● **Problem to solve**: Reproduce every row below word for word, leaving out the pictures.

● **Task data**:
------------------------------------------------------------

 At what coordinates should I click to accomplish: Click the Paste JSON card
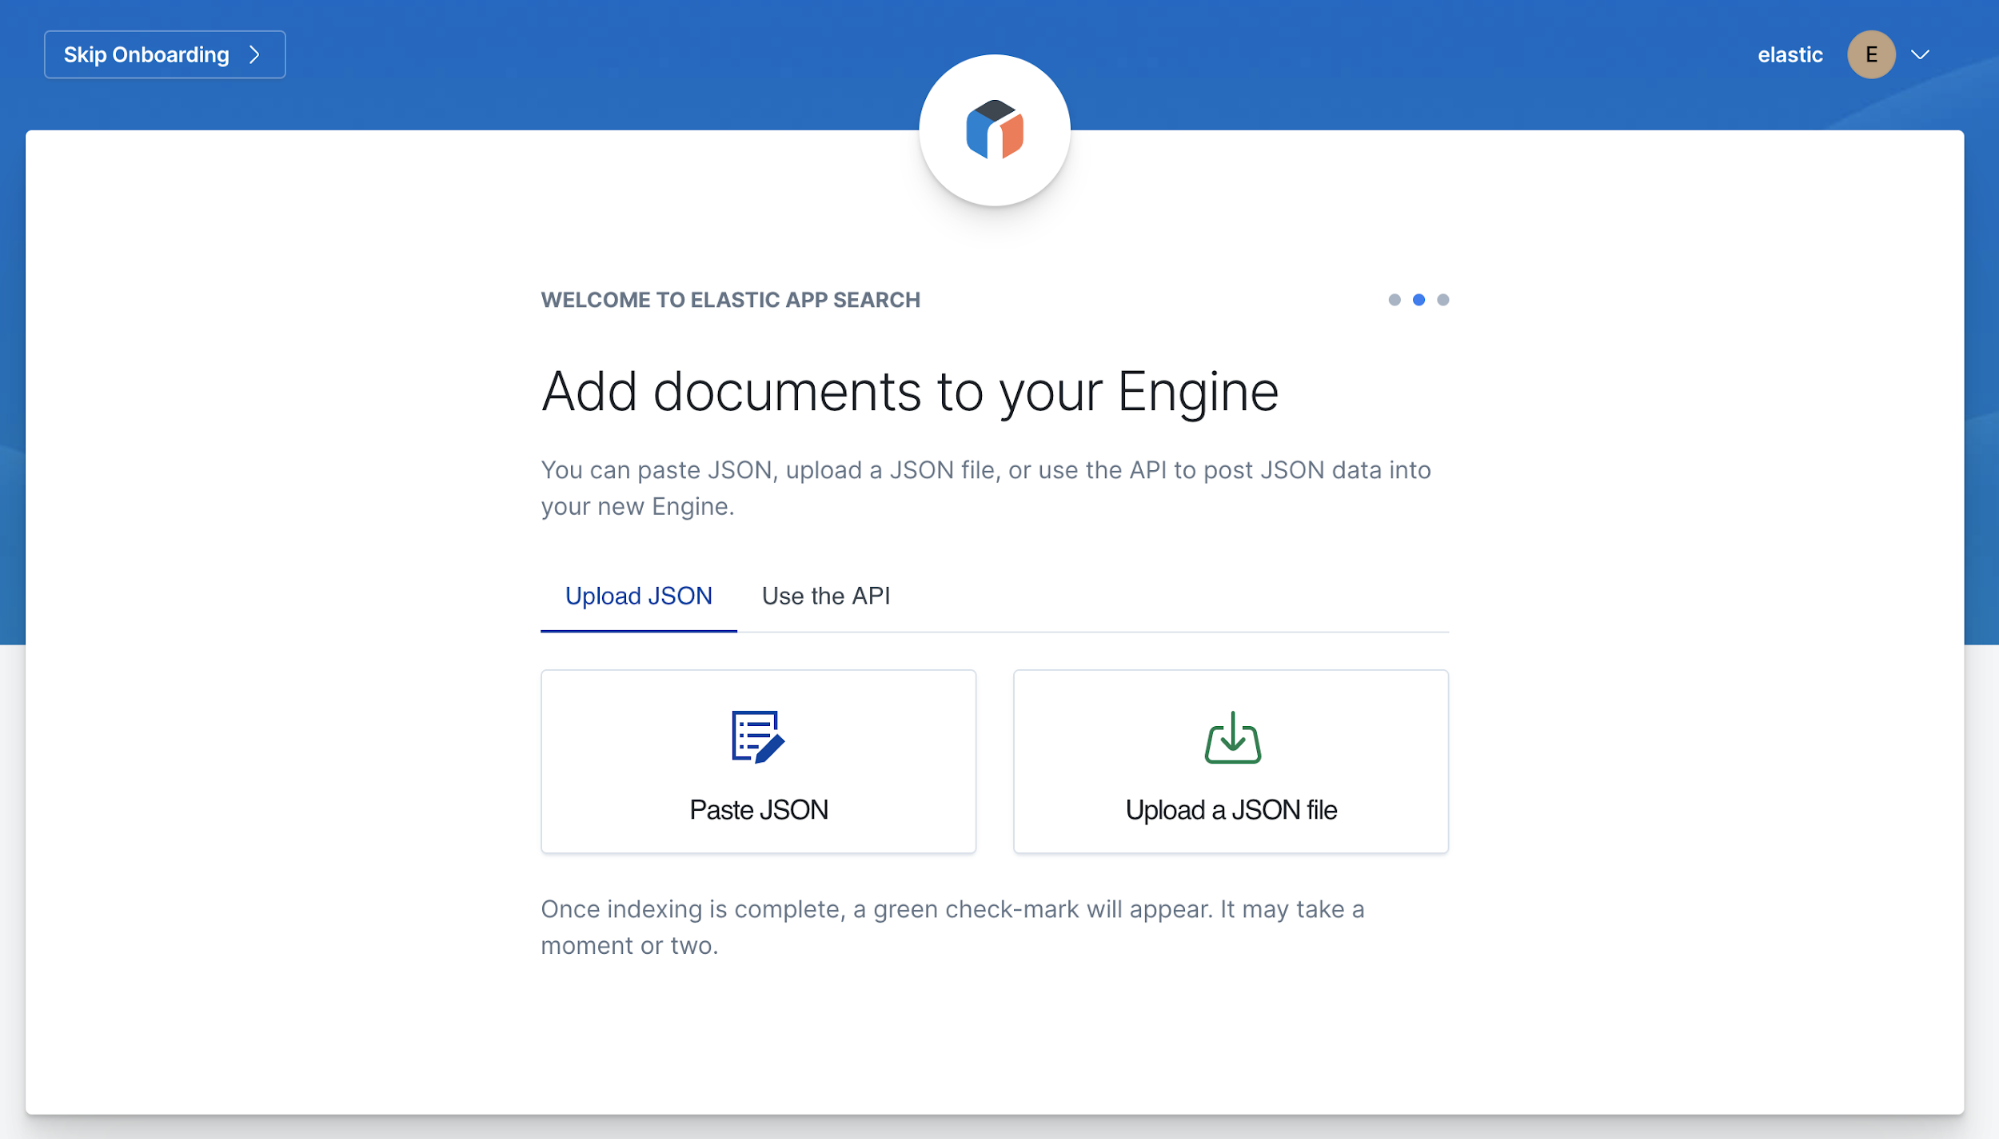[x=757, y=761]
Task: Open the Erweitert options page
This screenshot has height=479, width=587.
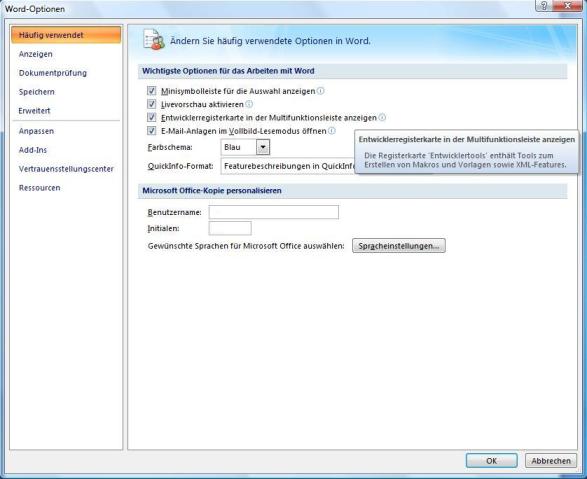Action: click(34, 111)
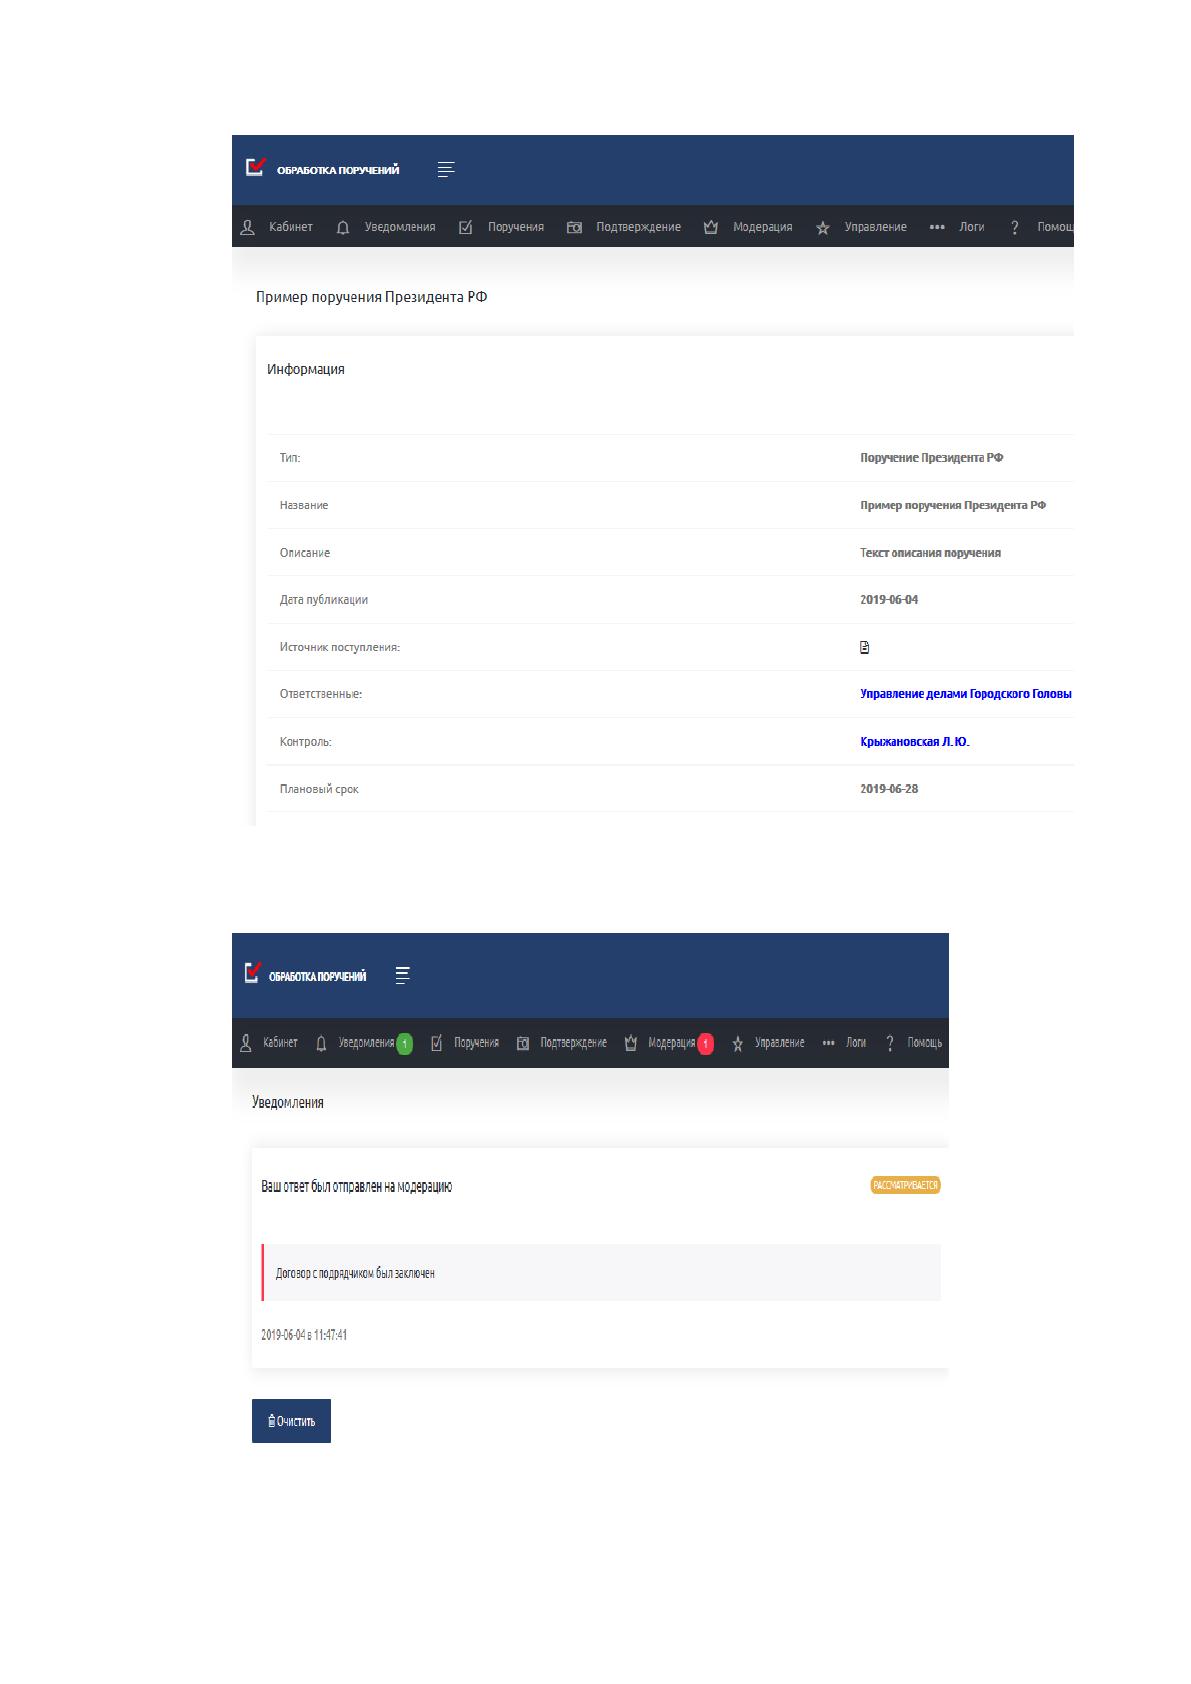1191x1684 pixels.
Task: Follow the Управление делами Городского Головы link
Action: (966, 694)
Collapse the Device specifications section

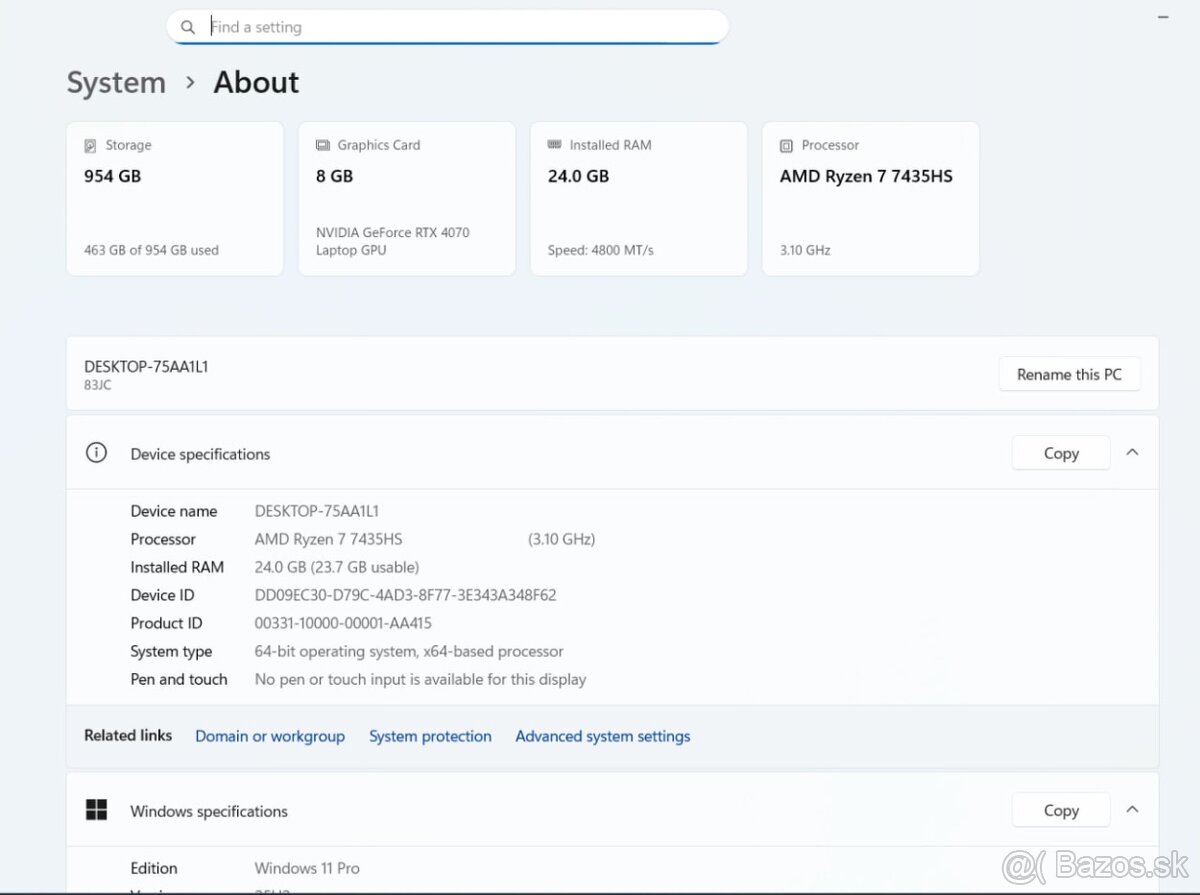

------------------------------------------------------------

● **Complete answer**:
 At what coordinates should I click to accomplish: Click the Paste JSON card
[x=757, y=761]
Task: Open the Erweitert options page
This screenshot has height=479, width=587.
Action: click(34, 111)
1191x1684 pixels.
Task: Follow the Управление делами Городского Головы link
Action: (966, 694)
Collapse the Device specifications section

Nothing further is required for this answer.